Now, I have absolutely never had any such contact with law enforcement, ever. And on top of that, the only products I ever go anywhere with are 100% legal - even in Alabama - and can be purchased in stores.
So I told this guy that was impossible because this here speeding ticket represented the only contact with law enforcement that I have ever had in Alabama. He said I would need to sit down and wait and get it figured out.
So I went back to my seat and waited to find out what kind of fuckery was afoot.
In the meantime, they asked us to get up out of the first two rows of benches and they marched in a dozen or maybe 14 prisoners, all dressed in worn-looking, black-and-white striped outfits like it’s the 1920s or something. They all had on flip-flops, and metal handcuffs around their bare ankles.
The judge called up a bunch of people who were there to get their driver’s licenses back, and he told them to do a happy dance on the way up to the bench.
I was shaking pretty hard and generally feeling like I was going to vomit and/or soil myself, but not entirely because I was in court.
Finally a man came in and tried a few times to pronounce my last name before he got close enough that I realized he was calling me. “This will take a bit more than a 2-minute conversation, so if you'll follow me.” he said, and as it turned out, he was almost entirely wrong. I followed him upstairs to the DA’s office, where another very nice gentleman offered me a soda or a bottle of water.
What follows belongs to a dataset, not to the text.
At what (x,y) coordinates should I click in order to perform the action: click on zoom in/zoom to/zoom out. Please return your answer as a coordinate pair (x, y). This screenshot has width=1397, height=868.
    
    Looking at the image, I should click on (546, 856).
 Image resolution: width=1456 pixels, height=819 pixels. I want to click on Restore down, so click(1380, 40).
The first man told the second man that I was surprised to find I have not only a traffic ticket but a felony “Marijuana” charge. Again I said, “This speeding ticket here represents the only contact I have ever had with Alabama law enforcement." They asked me if anyone might have used my name and suggested to one another that there might need to be a forgery investigation.
But they asked me a couple of more questions, and then they looked in “the system” and I heard them becoming more and more baffled. I heard them say things like, “There’s a DC number attached as well as a T-something number, but there isn’t a warrant. There would be a warrant!” and, “The two charges stemmed from the same something-or-another but when I looked in the file all there was was the speeding ticket.” along with a lot of other indecipherable law enforcement lingo. Not only was it a mistake, it was such an obvious and baffling mistake that the first man took me out to see the clerk lady behind the sliding glass window and said to her, “Well, we have shocked this young lady about half to death this morning, so let’s just scrub anything she has in DeKalb county and let her go on her way.”
I said "Well hold on a minute, then let me go commit some crimes right before you do that!"
They about laughed their butts off and the man looked sideways at me over his glasses, pointed his finger and said, “anything you did… UNTIL now.”
Imagine it being a felony for a person to want to get a good night’s sleep without being totally messed up the next day.